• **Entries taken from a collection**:
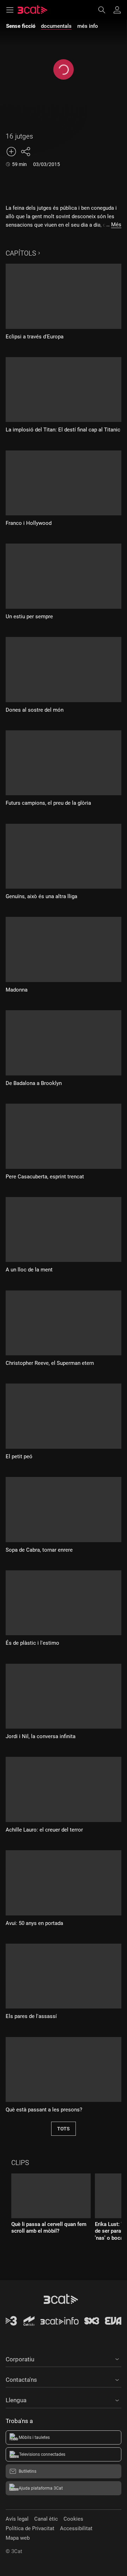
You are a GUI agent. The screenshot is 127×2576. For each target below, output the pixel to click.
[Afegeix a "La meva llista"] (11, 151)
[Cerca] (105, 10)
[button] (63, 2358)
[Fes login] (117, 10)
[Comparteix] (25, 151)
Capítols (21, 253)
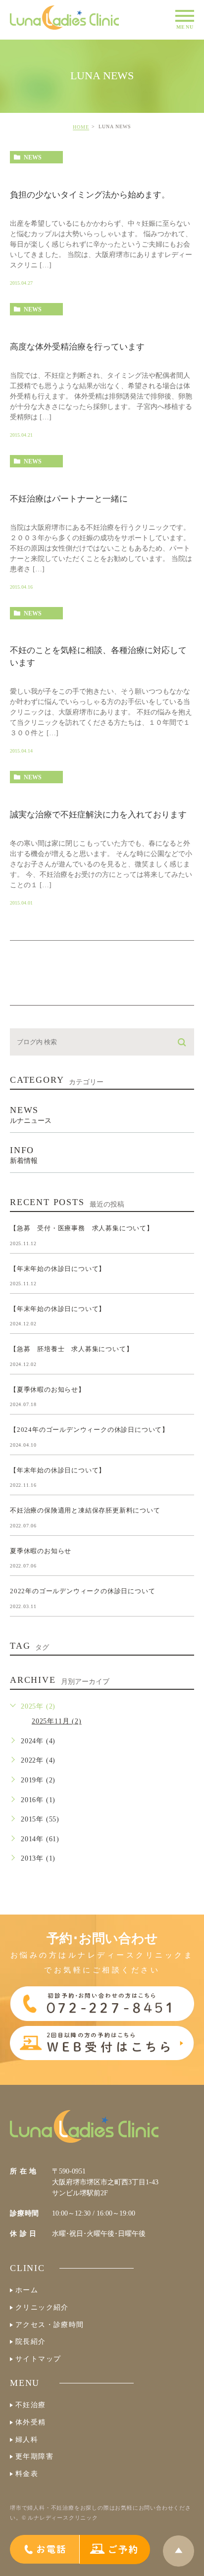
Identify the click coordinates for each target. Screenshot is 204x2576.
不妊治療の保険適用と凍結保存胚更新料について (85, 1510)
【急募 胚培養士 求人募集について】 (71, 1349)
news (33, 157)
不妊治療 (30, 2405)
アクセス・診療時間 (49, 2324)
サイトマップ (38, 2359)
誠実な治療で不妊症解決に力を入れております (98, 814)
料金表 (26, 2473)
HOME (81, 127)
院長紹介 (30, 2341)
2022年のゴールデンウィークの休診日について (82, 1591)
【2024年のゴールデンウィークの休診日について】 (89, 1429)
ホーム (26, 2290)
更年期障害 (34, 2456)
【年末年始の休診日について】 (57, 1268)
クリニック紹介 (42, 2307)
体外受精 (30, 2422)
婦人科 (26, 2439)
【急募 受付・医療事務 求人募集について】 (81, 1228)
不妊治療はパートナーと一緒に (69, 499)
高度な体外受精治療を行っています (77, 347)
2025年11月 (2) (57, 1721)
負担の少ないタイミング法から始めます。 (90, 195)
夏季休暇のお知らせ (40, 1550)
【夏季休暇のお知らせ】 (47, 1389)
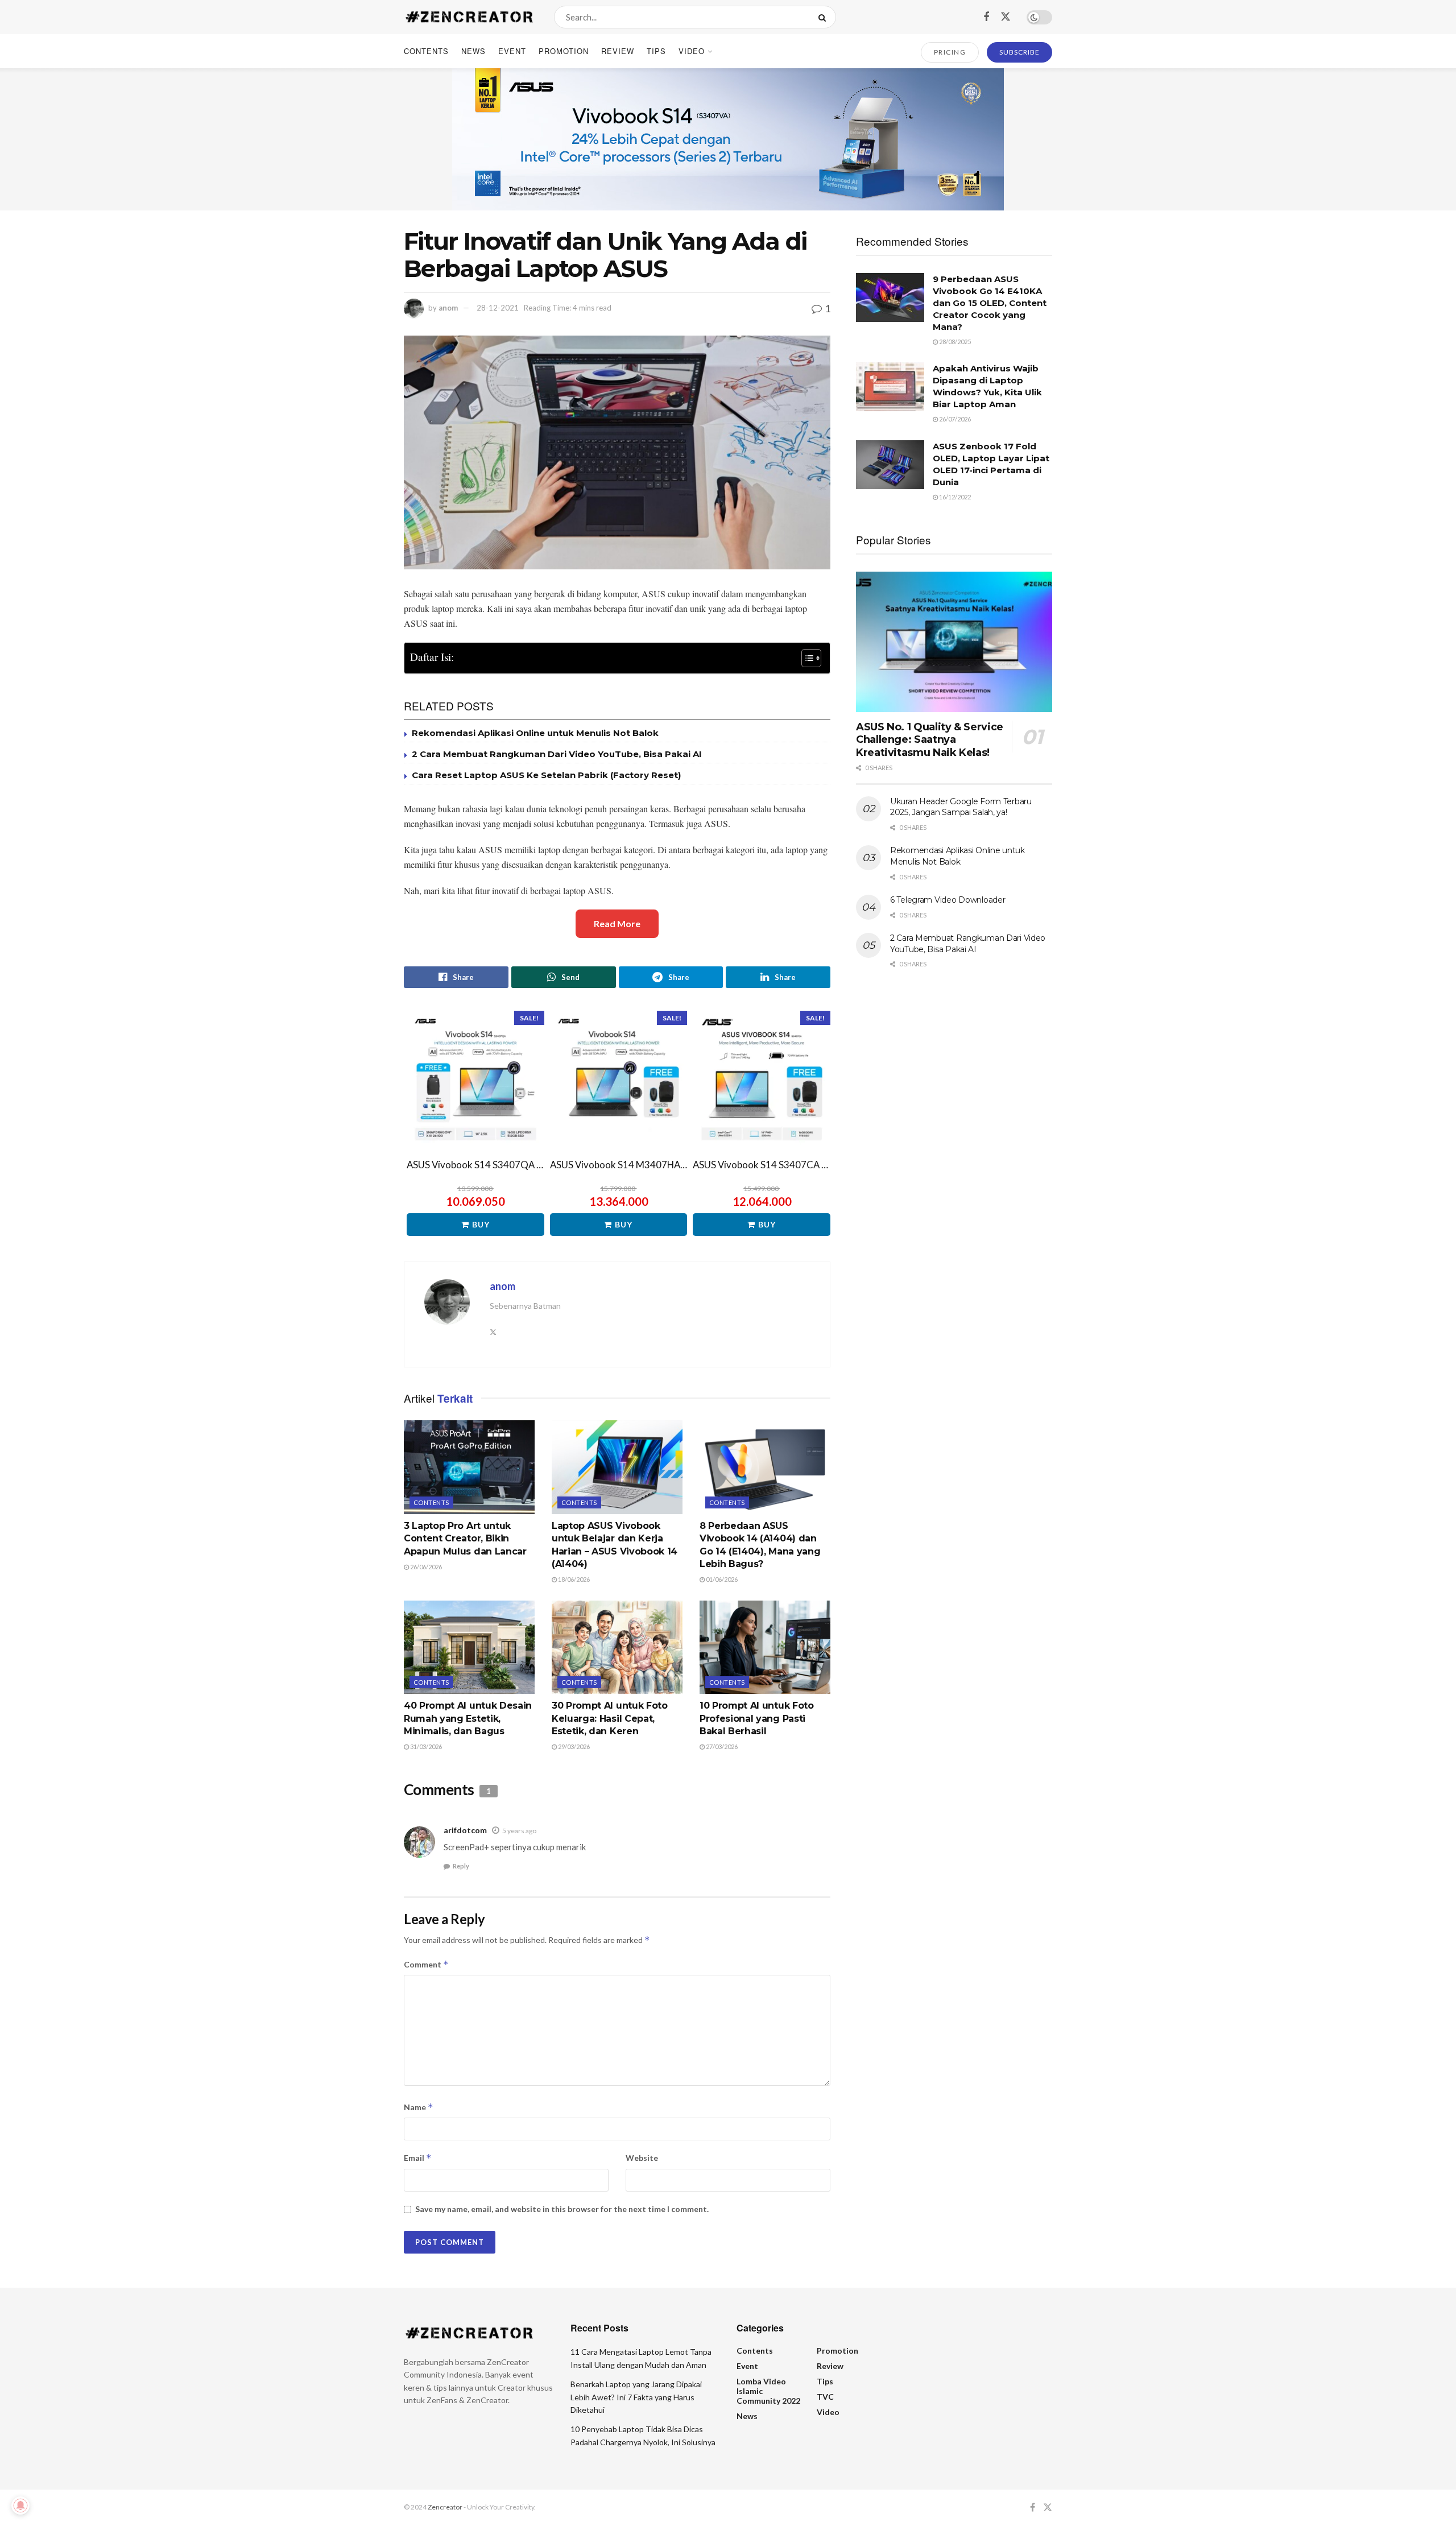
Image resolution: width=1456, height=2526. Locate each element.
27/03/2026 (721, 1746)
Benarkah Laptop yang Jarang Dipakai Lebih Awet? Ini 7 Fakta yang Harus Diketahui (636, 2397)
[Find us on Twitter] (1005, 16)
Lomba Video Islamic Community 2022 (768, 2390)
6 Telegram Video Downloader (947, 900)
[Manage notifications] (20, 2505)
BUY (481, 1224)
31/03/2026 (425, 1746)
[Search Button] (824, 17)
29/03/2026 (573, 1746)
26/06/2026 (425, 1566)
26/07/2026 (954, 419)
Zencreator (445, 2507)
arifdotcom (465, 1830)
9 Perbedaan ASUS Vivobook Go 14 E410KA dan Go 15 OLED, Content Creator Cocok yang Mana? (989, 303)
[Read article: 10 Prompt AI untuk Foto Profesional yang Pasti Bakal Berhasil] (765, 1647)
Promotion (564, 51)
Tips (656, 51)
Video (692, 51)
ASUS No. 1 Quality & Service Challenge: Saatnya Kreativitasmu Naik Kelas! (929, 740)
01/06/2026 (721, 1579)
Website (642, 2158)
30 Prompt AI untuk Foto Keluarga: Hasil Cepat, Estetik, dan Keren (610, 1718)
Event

• **What is expected**:
Please return only the lines above, starting at the line that has "Lomba Video Islamic" and ending at the line that has "Video (692, 51)", keeping both and leaving each one unchanged.

• **Result for this exercise**:
Lomba Video Islamic Community 2022 (768, 2390)
6 Telegram Video Downloader (947, 900)
[Manage notifications] (20, 2505)
BUY (481, 1224)
31/03/2026 (425, 1746)
[Search Button] (824, 17)
29/03/2026 (573, 1746)
26/06/2026 (425, 1566)
26/07/2026 (954, 419)
Zencreator (445, 2507)
arifdotcom (465, 1830)
9 Perbedaan ASUS Vivobook Go 14 E410KA dan Go 15 OLED, Content Creator Cocok yang Mana? (989, 303)
[Read article: 10 Prompt AI untuk Foto Profesional yang Pasti Bakal Berhasil] (765, 1647)
Promotion (564, 51)
Tips (656, 51)
Video (692, 51)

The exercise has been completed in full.